==== Records shown
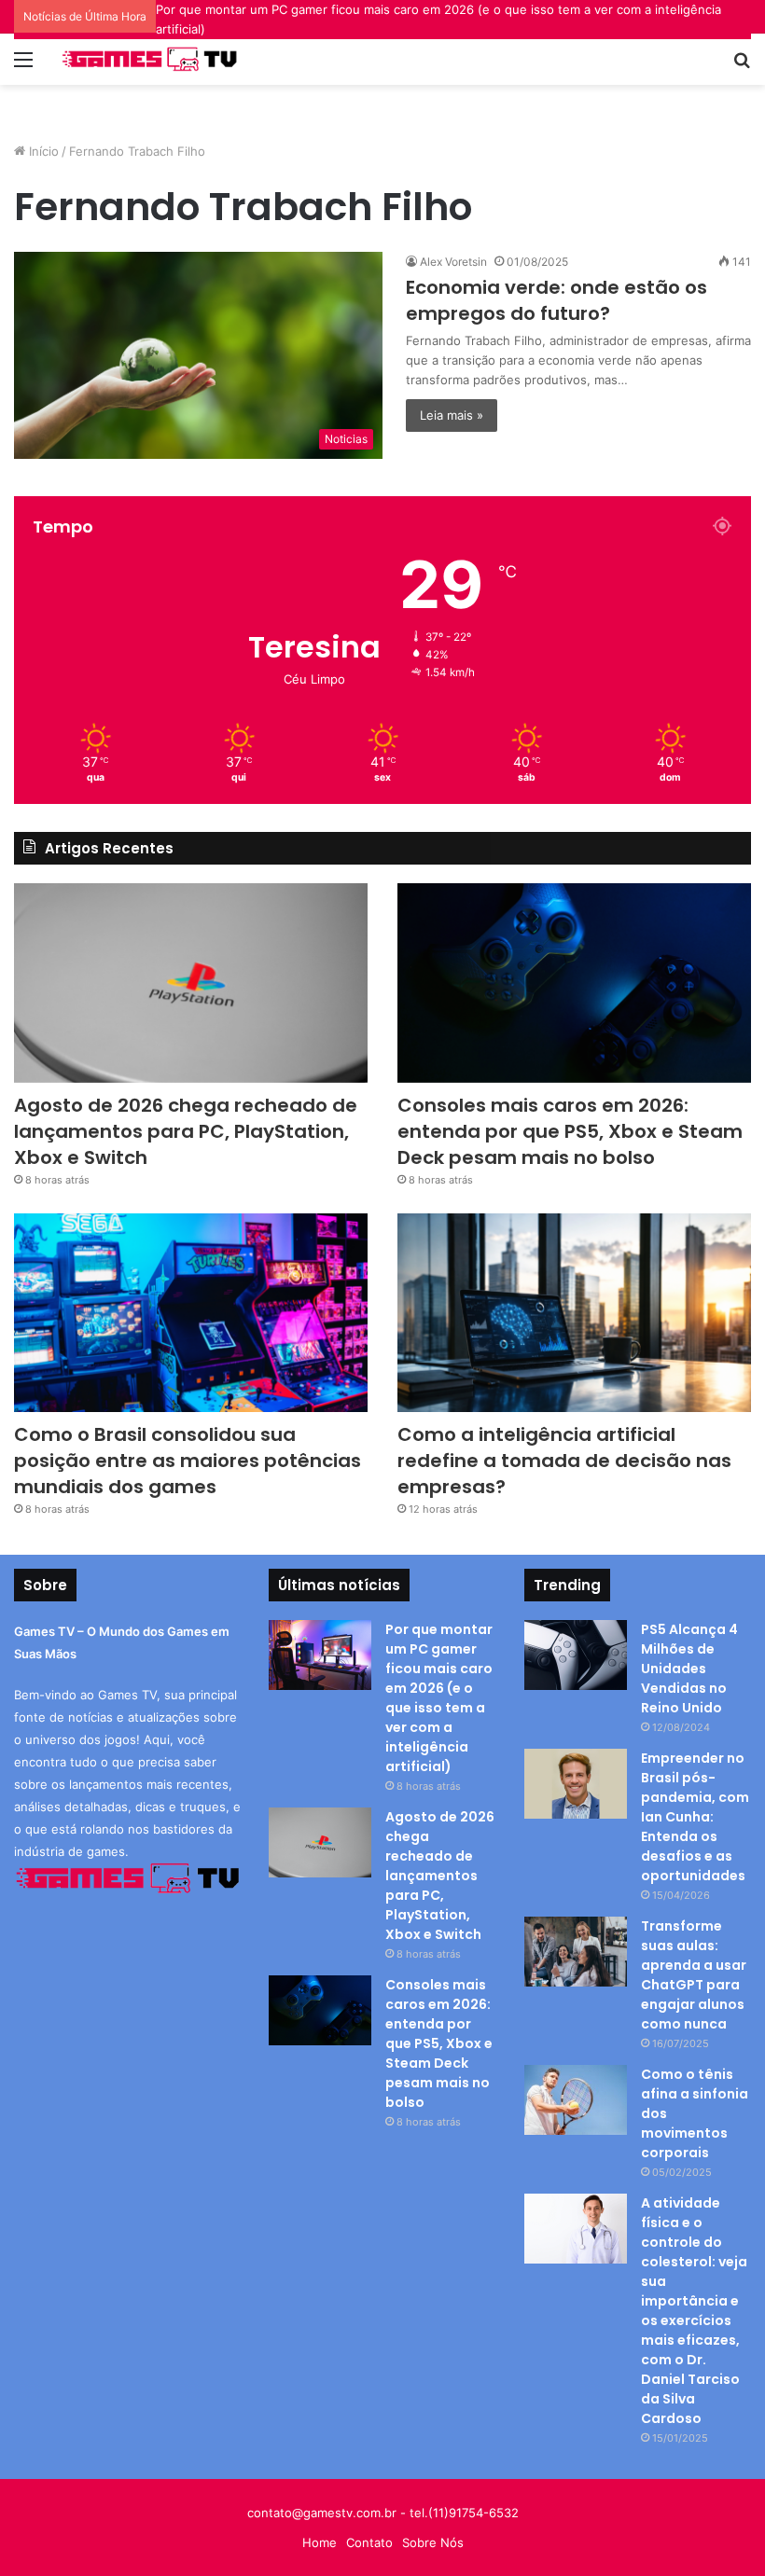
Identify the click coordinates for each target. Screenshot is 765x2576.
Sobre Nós (433, 2542)
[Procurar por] (741, 66)
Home (319, 2542)
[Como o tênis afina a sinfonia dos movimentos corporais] (575, 2100)
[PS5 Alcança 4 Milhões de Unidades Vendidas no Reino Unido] (575, 1655)
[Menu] (23, 66)
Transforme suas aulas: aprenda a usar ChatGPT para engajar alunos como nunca (693, 1975)
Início (42, 151)
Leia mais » (451, 415)
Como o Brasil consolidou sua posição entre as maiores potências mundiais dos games (187, 1460)
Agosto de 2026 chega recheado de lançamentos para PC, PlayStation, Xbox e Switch (185, 1131)
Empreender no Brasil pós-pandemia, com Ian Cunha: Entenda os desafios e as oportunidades (695, 1817)
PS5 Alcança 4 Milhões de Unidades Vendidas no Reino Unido (689, 1668)
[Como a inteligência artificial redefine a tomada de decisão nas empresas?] (574, 1313)
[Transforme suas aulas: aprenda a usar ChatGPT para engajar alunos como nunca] (575, 1952)
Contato (369, 2542)
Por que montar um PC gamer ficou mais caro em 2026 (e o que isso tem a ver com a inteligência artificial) (439, 1698)
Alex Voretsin (453, 262)
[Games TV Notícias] (149, 59)
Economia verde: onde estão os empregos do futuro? (556, 300)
========
▶ _Task to carry out_
Scan the records for the string "usar" and report each line where it occurs.

▶ _Task solution_
Transforme suas aulas: aprenda a usar ChatGPT para engajar alunos como nunca (693, 1975)
[Transforme suas aulas: aprenda a usar ChatGPT para engajar alunos como nunca] (575, 1952)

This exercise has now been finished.